Typhus fever is a potentially life-threatening type of infection caused by bacteria in the Rickettsia genus. The bacteria are carried by lice, mites, and ticks, and are transferred to a human host when he or she is bitten by an infected insect. In addition to inducing a very high fever, infection can also cause extreme fatigue, chills, coughing, headaches, and skin rashes. Typhus fever occurs worldwide and is a significant cause of death in some regions with poor sanitation and little access to quality health-care. When the disease is recognized early, it can usually be treated with strong antibiotics.
Rickettsia bacteria mature and thrive in the digestive tracts of several parasitic insects. Human lice, fleas that inhabit pets and rodents, and mites are all potential hosts. When such an insect bites a human, it deposits trace amounts of feces that is laden with Rickettsia. Scratching the bite can transfer bacteria into the wound and give pathogens an opportunity to enter the bloodstream. Within a few days of the initial infection, bacteria spread throughout the body and begin causing symptoms.
People who live in crowded, unsanitary communities are at the highest risk of catching typhus fever. Poor personal hygiene and a lack of modern bathroom facilities increase the chances of becoming infested with lice and transmitting the parasites to other people. Disease-causing fleas can thrive in areas infested with rats, raccoons, and other pests.
The symptoms of typhus fever can include chills, joint and muscle pain, severe headaches, and a dry cough. Fevers higher than 105°F (about 40.5°C) are common and may induce fatigue, weakness, and mental confusion. A person may also experience an itchy skin rash that typically begins on the torso and spreads across a large portion of the body. Left untreated, a severe case of typhus fever can cause life-threatening damage to vital organs, including the kidneys and lungs.

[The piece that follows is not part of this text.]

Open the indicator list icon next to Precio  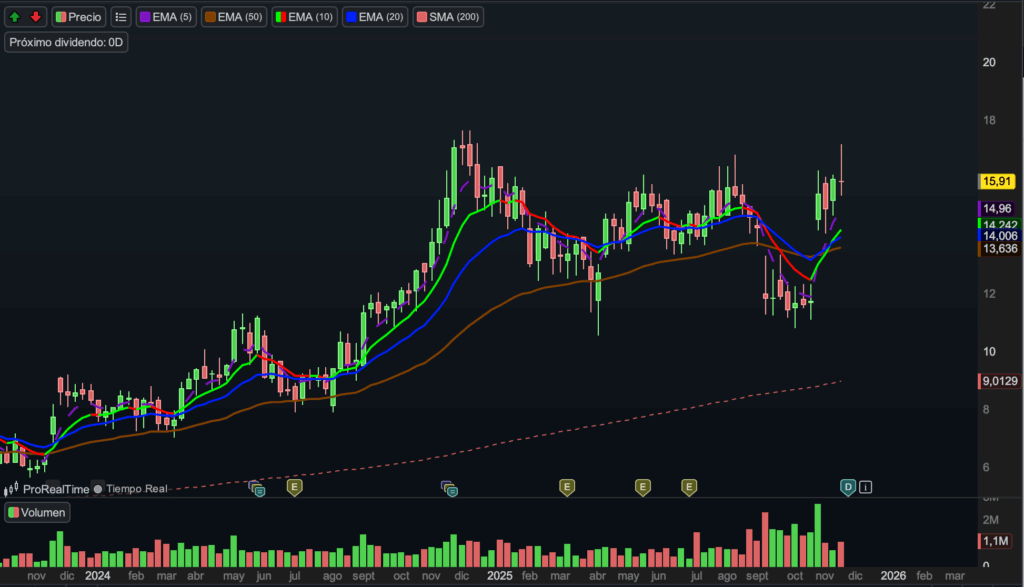tap(121, 17)
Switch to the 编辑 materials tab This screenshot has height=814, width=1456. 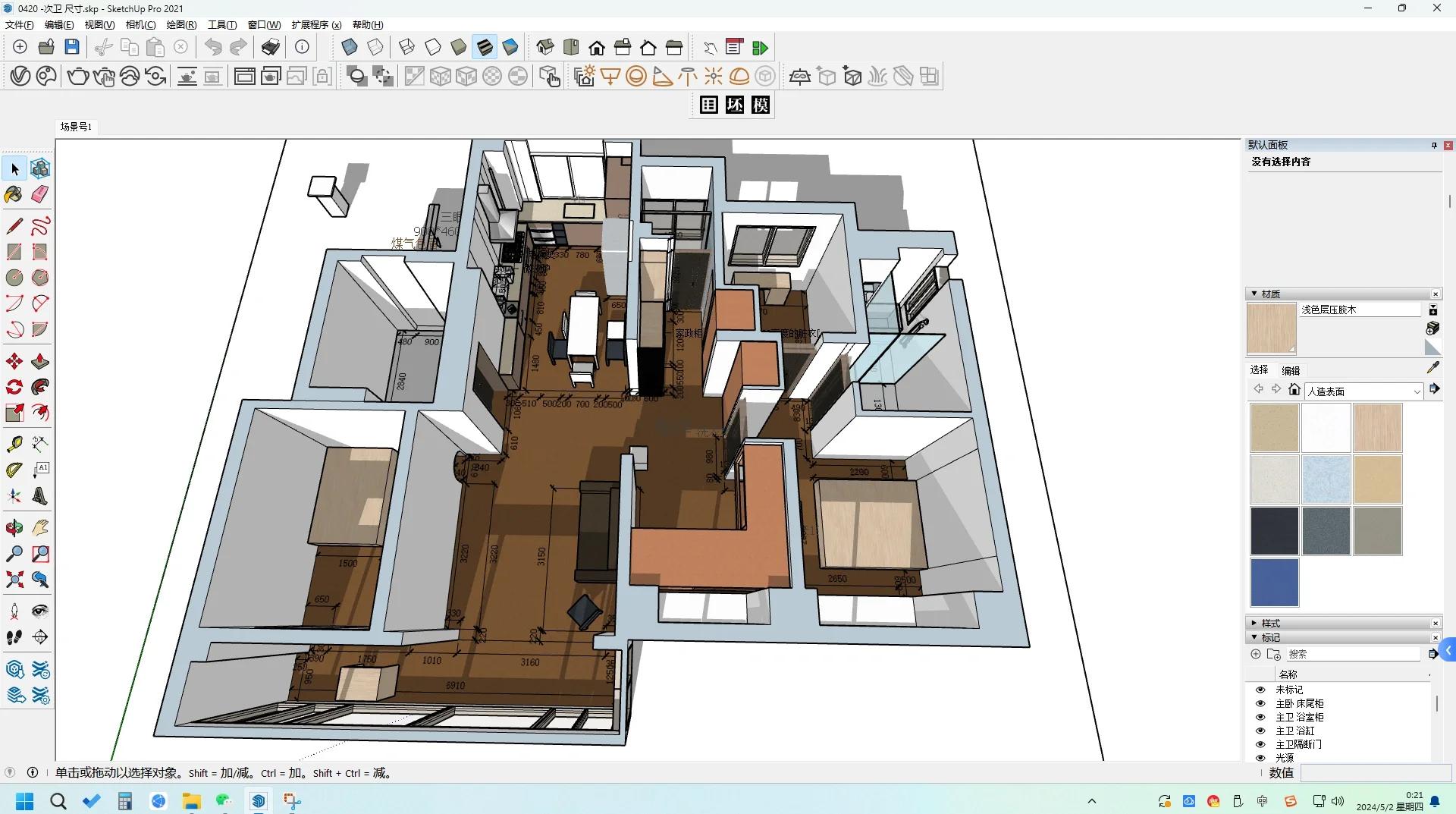(1291, 370)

Most cases of typhus fever can be diagnosed based on physical exams and the results of blood work. Blood tests may reveal the presence Rickettsia pathogens and deficiencies in immune system activity. If a patient is in critical condition, he or she may need to be hospitalized to receive intravenous fluids and breathing assistance. Treatment with tetracycline, doxycycline, or similar antibiotics is started right away and continued for about two weeks. Patients who receive immediate care are usually able to completely recover from their symptoms in less than one month.